Tuesday, June 3, 2008

thinking about the cranky buddhist

Sometimes I wake up really early in the morning in the summers. That's what I did today. I don't even remember what I was looking at on the internet--I think maybe I was on Copper Canyon's webpage, and it made me think about one of my first poetry teachers, Sam Hamill. I studied with Sam when I was 17, and then we became friends when I would randomly show up at the press on many wandering trips around the Washington peninsula and up into Canada. That was such a long time ago, now. I haven't talked to Sam for years, and thinking about when I used to makes me feel embarrassed, because I had no idea what Copper Canyon Press was, or who Sam was, aside from him being my poetry teacher for a workshop.

Every time I showed up at the press after getting off some bus, or hitching a ride with a traveling friend, he always talked to me, and he always gave me free books. Most often I would actually stay in the bunkhouse of the youth hostel at Ft. Warden State Park and walk the few hundred feet from there to the press, which is also on the grounds of the park. Sam doesn't know this, but I would lie to him about why I was in town, saying something like "Oh...you know...I'm on my way up to the San Juans," when really, I usually rode a greyhound bus specifically over there from eastern Washington/Idaho to talk to him about poetry. I remember actually asking his advice once about whether or not I should leave the northwest and move to Kansas for the first time for a girl when I was 18. I wish I could remember what he said. What a strange question to ask Sam Hamill. My friend Kate once worked as an intern for the press. When we talked about him, for awhile I would call Sam "the crankiest Buddhist in North America." I didn't mean anything negative by it; Sam has this gravelly voice that sounds like he swallowed bleach or broken glass. Sometimes I think that makes him sound cranky to people.

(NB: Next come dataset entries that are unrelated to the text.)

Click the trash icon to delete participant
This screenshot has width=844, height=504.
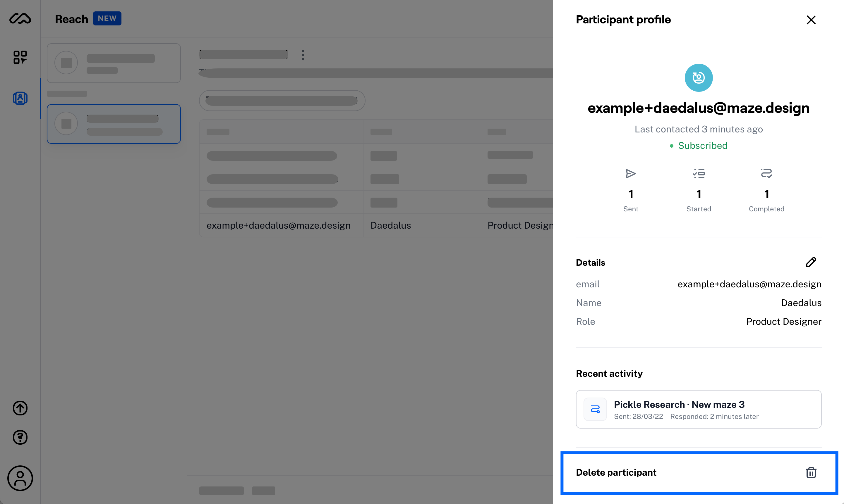pos(811,472)
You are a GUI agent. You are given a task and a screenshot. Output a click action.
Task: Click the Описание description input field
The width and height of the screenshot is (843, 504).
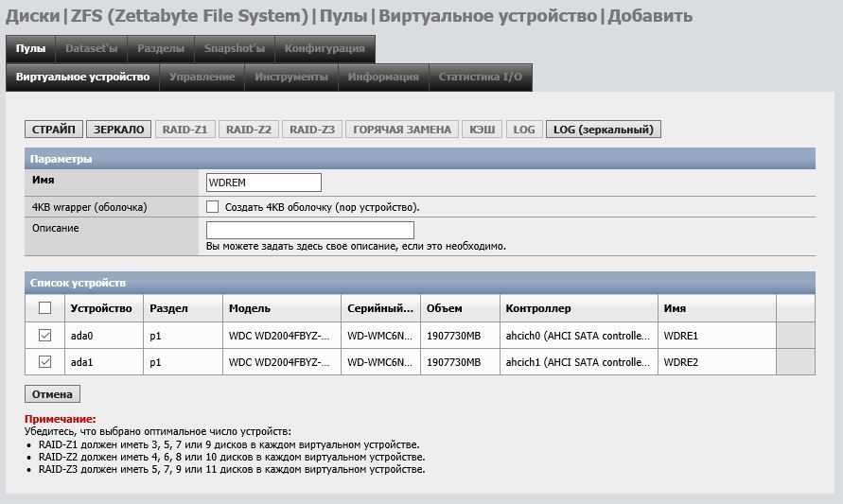(x=309, y=230)
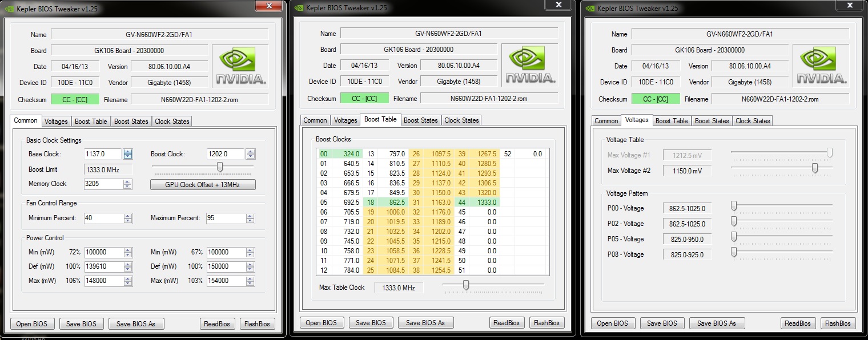868x340 pixels.
Task: Raise fan Maximum Percent with the up arrow
Action: click(250, 216)
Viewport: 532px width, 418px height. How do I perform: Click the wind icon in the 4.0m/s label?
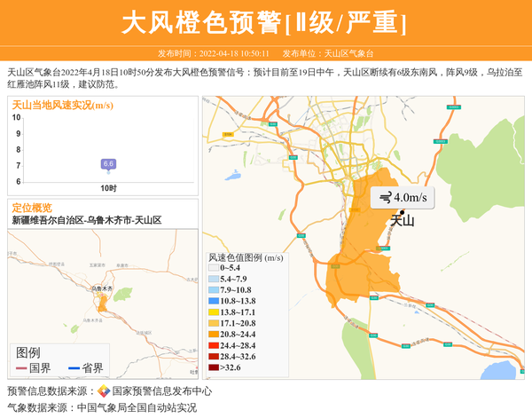coord(385,197)
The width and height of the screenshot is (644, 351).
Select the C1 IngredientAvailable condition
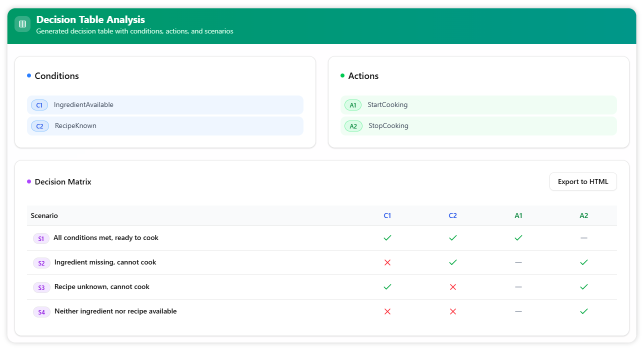click(x=165, y=105)
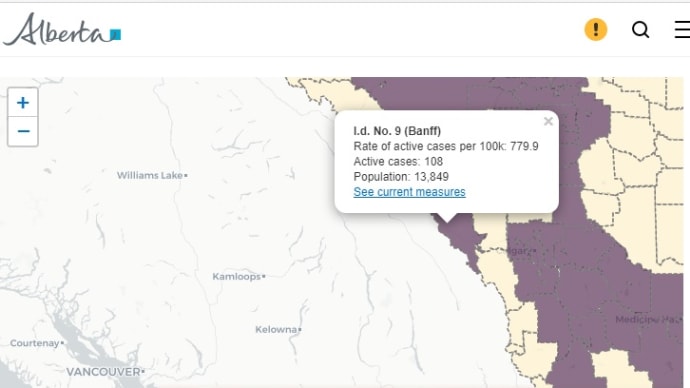Click the Williams Lake label on map
Viewport: 690px width, 388px height.
pos(150,175)
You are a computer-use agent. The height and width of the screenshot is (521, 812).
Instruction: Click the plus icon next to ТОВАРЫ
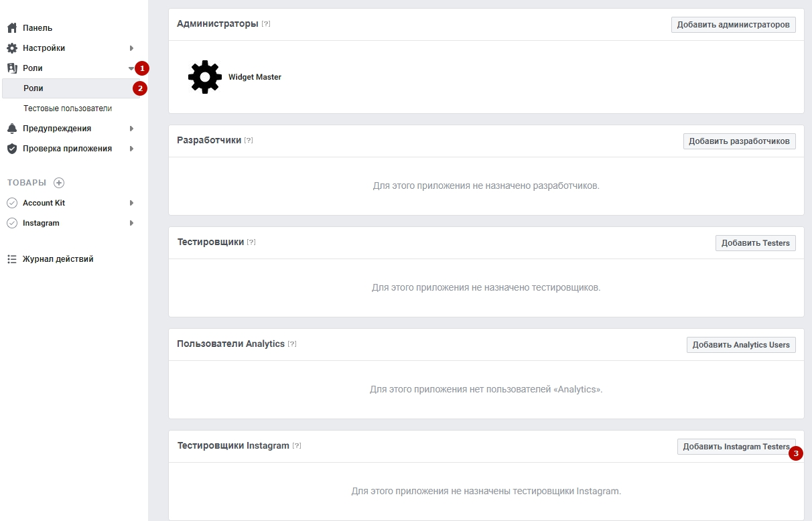pos(59,183)
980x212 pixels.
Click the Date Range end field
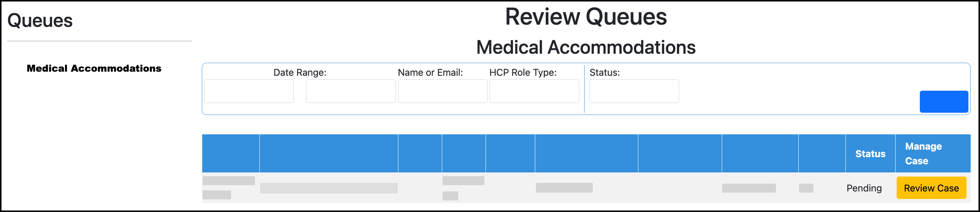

In High School, an essay I wrote about one of Sam's poem's was chosen for the valedictorian speech. I don't know how that worked, exactly, because I was no valedictorian, but I wound up reading my essay and one of Sam's poems to a lot of them. This morning I found an interview Sam did for The Progressive shortly after the start of our most recent war. In it he mentioned the poem "The Bear" by Galway Kinnell. I hadn't read that Kinnell poem in a long time. Another poetry teacher of mine, and close friend, once gave me a print with the poem on it. I remember now that she actually gave me the print just a few months before she died of breast cancer. I didn't really like the poem at the time, but I do now. My friend's name was MaryAnn Waters. I'm going to go and find one of her poems and post it after I make coffee.